Le directeur général de Renault, Luca de Meo, a annoncé vendredi que la vitesse serait "plafonnée selon les véhicules et ne dépassera pas les 180km/h", chez Renault et Dacia. Objectif affiché, "agir" sur la vitesse, qui "représente plus d'un tiers des causes d'accidents mortels".

"Vous avez déjà vu une Clio rouler à 180 km/h, vous?", réagit Pierre Chasseray, délégué général de l'association 40 millions d'automobilistes. Il fustige l'"inutilité" d'une telle mesure, d'autant que les amateurs de vitesse ne roulent généralement "pas en Renault".

"On parle d'un constructeur généraliste de milieu de gamme", abonde un autre spécialiste automobile, qui ne souhaite pas être cité. La portée de l'annonce aurait été différente si elle avait été effectuée par Porsche, par exemple.

. Quels précédents?

Le constructeur d'origine suédoise Volvo avait pris la même décision en 2020, avec 180 km/h comme limite. Ce "n'est pas une panacée, mais cela vaut la peine de le faire si cela permet de sauver ne serait-ce qu'une vie", argumentait Håkan Samuelsson, son président, en mars 2019.

Volvo ambitionnait alors d'"ouvrir le débat sur ce que les constructeurs ont le droit, ou peut-être même l'obligation de faire, quant à l'introduction de technologies modifiant le comportement des conducteurs pour s'attaquer aux sujets comme la vitesse, l'ébriété ou l'inattention".

Certains constructeurs, comme Ford, ont également mis en place sur certains modèles un limiteur de vitesse automatique, en fonction des panneaux signalétiques.

. Quel impact sur les consommateurs?

Chaque année, l'observatoire Cetelem de la consommation sonde l'opinion des automobilistes dans plus d'une dizaine de pays.
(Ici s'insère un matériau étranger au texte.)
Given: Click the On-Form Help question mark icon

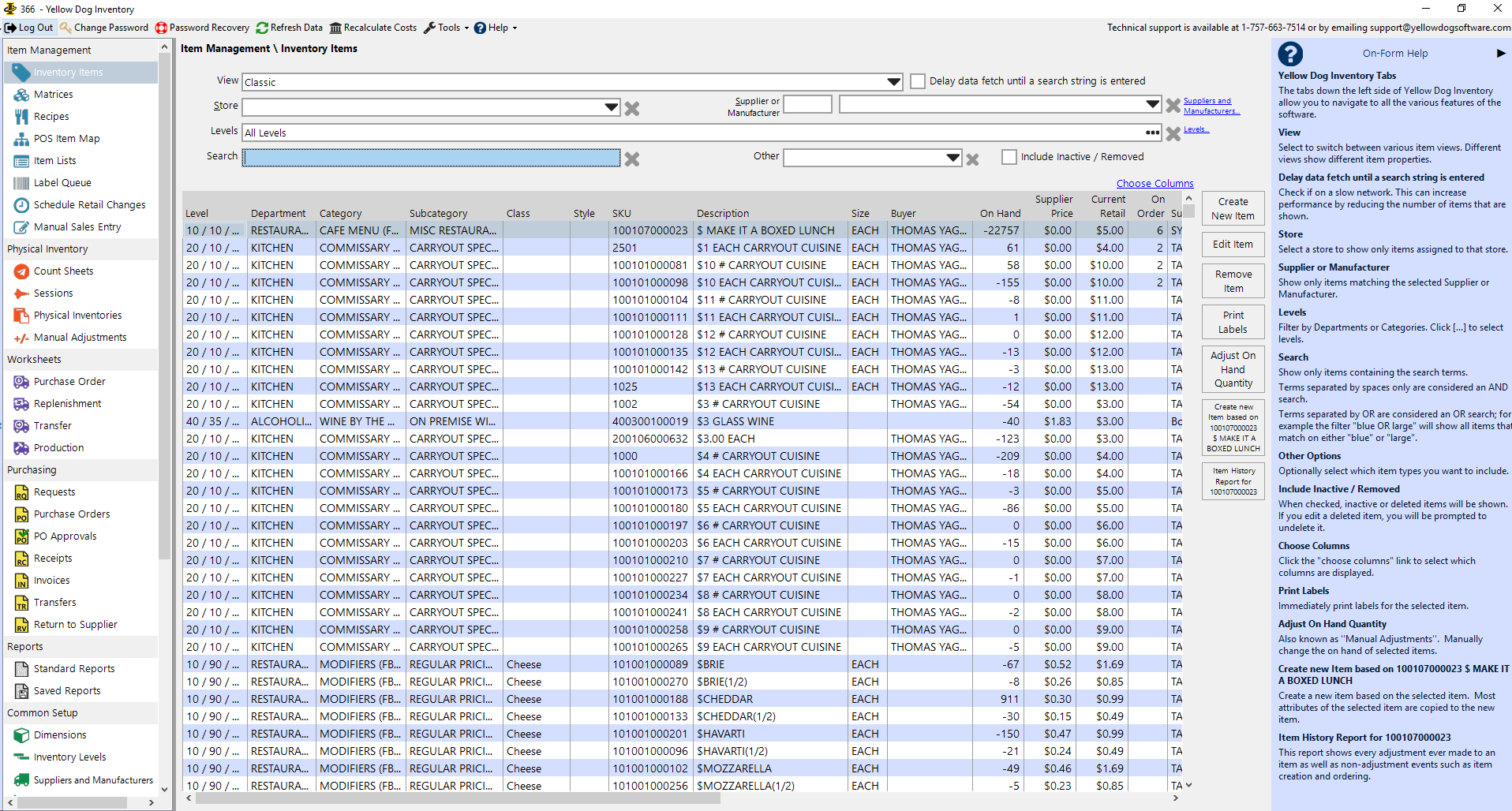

Il en ressort que "la puissance d'un moteur, sa vitesse de pointe, n'est pas un critère pour l'écrasante majorité d'entre eux", explique son directeur Flavien Neuvy.

Le critère d'achat N.1 est le prix, le second, la fiabilité et le troisième, le design. "Les critères de performance environnementale, comme de la vitesse, arrivent très loin derrière", détaille-t-il.

Toutefois, "un constructeur affichant sa volonté d'aller dans ce sens de plus de sobriété, cela ne peut pas être négatif pour son image", estime encore le spécialiste.

. Et sur la sécurité?

"La politique du en-même-temps ne fonctionne pas en sécurité routière", critique Chantal Perrichon, la présidente de la Ligue contre la violence routière. "On ne peut pas à la fois continuer de vendre des véhicules qui vont au delà des limitations de vitesse et prétendre qu'on agit sur ce sujet".

Elle rappelle que "la vitesse demeure le premier facteur de mort sur la route, avant l'alcool, le téléphone ou le non port de la ceinture de sécurité" et ne voit rien de plus qu'un "effet d'annonce" de la part de Renault. Elle plaide notamment pour la mise en place d'un limiteur automatique s'adaptant à la vitesse autorisée.

. Quel avenir?

Justement, Luca De Meo a annoncé vendredi que les futurs véhicules Renault seraient "équipés d'un régulateur automatique réglé par défaut qui s'ajustera à la vitesse autorisée, selon les panneaux et les données de géolocalisation".

"Ils commencent à faire ce genre d'annonces parce que les véhicules électriques ne peuvent pas rouler à plus de 100 km/h sans engloutir toute la batterie", estime Pierre Chasseray.

Flavien Neuvy envisage aussi que "la transition forcée vers l'électrique" favorise "un autre rapport à l'automobile, avec des véhicules dans lesquels il ne sera pas possible de rouler à de telles vitesses pendant des heures".